# PASSAGE SHOWN
When Leslee Goodman registered for the Wild Mind documentary filmmaking class offered at TwispWorks in 2013, she felt a bit in over her head. One of the only participants with no film or video experience, it took perseverance to push through the tears and fears that came with climbing the learning curve. But finishing the required six-minute short film opened up a new world of opportunities for storytelling, and she never looked back.
What started out as a hobby has become both a passion and product. As a marketing and communications consultant, Goodman can offer her clients filmmaking through her marketing and communications company, Alchemy on Demand. As a hobby, filmmaking has allowed her to find stories that interest her and share them with. As a profession, she’s been able to tell stories for clients that capture their target audience, whether it’s for information sharing, fundraising, or cataloging a place in time.
In 2018 she launched “Twisp, the Movie” with a debut at the Methow Valley Community Center. The 39-minute documentary showcases the personalities and lifestyles of valley residents, depicting how Twisp continues to thrive as a small town with a big heart.
Goodman’s portrayal of life in the valley captures the cooperative nature of a myriad of people who call it home. She believes that one of the reasons Twisp continues to thrive during uncertain and increasingly conflicting times, is the fact that most of the people have made conscientious choice to be here. By capturing admirable qualities of human behavior such as generosity and compassion, the film offers a refreshing change from mainstream films full of conflict, violence and suspense.
The film’s focus on human cooperation landed “Twisp, the Movie” an award at the 2020 Global Non-violent Film Festival. The film festival honored Goodman with the best Production Design award late last year during the pandemic. This honor led to the online streaming service Global Cinema Online to pick up “Twisp, the Movie” and make it available to the public via streaming as a rental or for download. The trailer can be watched for free on the movie’s website as can some of the outtakes of the film. Otherwise, renting the movie for a one-time showing costs just under $3 and a download is $10. DVDs are also available from Leslee via the website.

# DATA EXCERPT
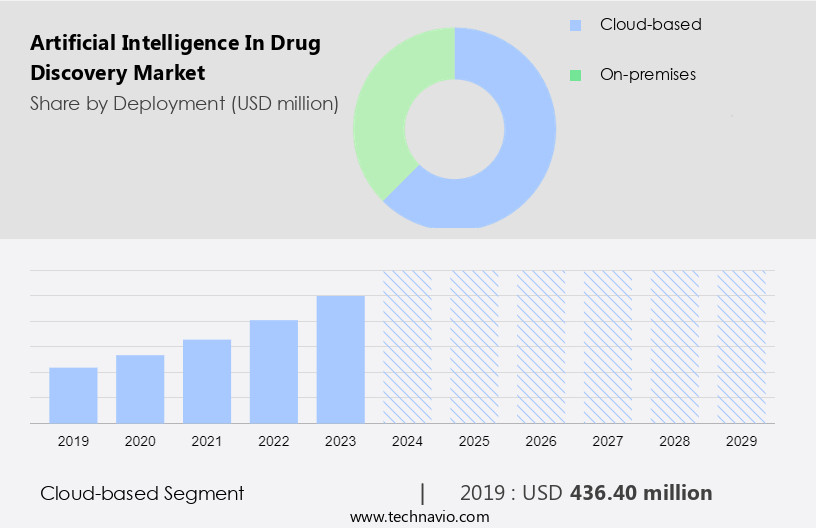Select the 2019 bar in the chart

click(73, 395)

# ASSIGNED TASK A
Reproduce word for word the part of the passage on Leslee Goodman's Twisp documentary starting with "When Leslee Goodman" and going on through "never looked back.".
# ASSIGNED TASK B
Extend the passage on Leslee Goodman's Twisp documentary beyond its final sentence.

# WRITTEN REPLY A
When Leslee Goodman registered for the Wild Mind documentary filmmaking class offered at TwispWorks in 2013, she felt a bit in over her head. One of the only participants with no film or video experience, it took perseverance to push through the tears and fears that came with climbing the learning curve. But finishing the required six-minute short film opened up a new world of opportunities for storytelling, and she never looked back.

# WRITTEN REPLY B
While “Twisp, the Movie” continues to go global via the internet, Goodman has taken her craft to a new endeavor, also has rooted in the valley. After a community town hall meeting discussing the reintroduction of grizzly bears to the North Cascades at the Winthrop Barn two years ago, Leslee interviewed participants after the discussion to document their perspectives. After her interviews, with mostly people who had lived or worked in areas with grizzlies, she had more questions. Of note she asked herself, “how did Native Americans live alongside these animals?”
“Beyond Fear: A Place for Grizzlies” is the film that sets out to answer that question. Goodman has teamed up with Rain, a Native American filmmaker, to explore the role and the respect Native Americans have placed on grizzly bears throughout their oral history in an attempt to unravel the secrets of how to peacefully cohabitate on the landscape with these powerful creatures. As producer, Goodman is responsible for the raising the necessary funds to complete the film.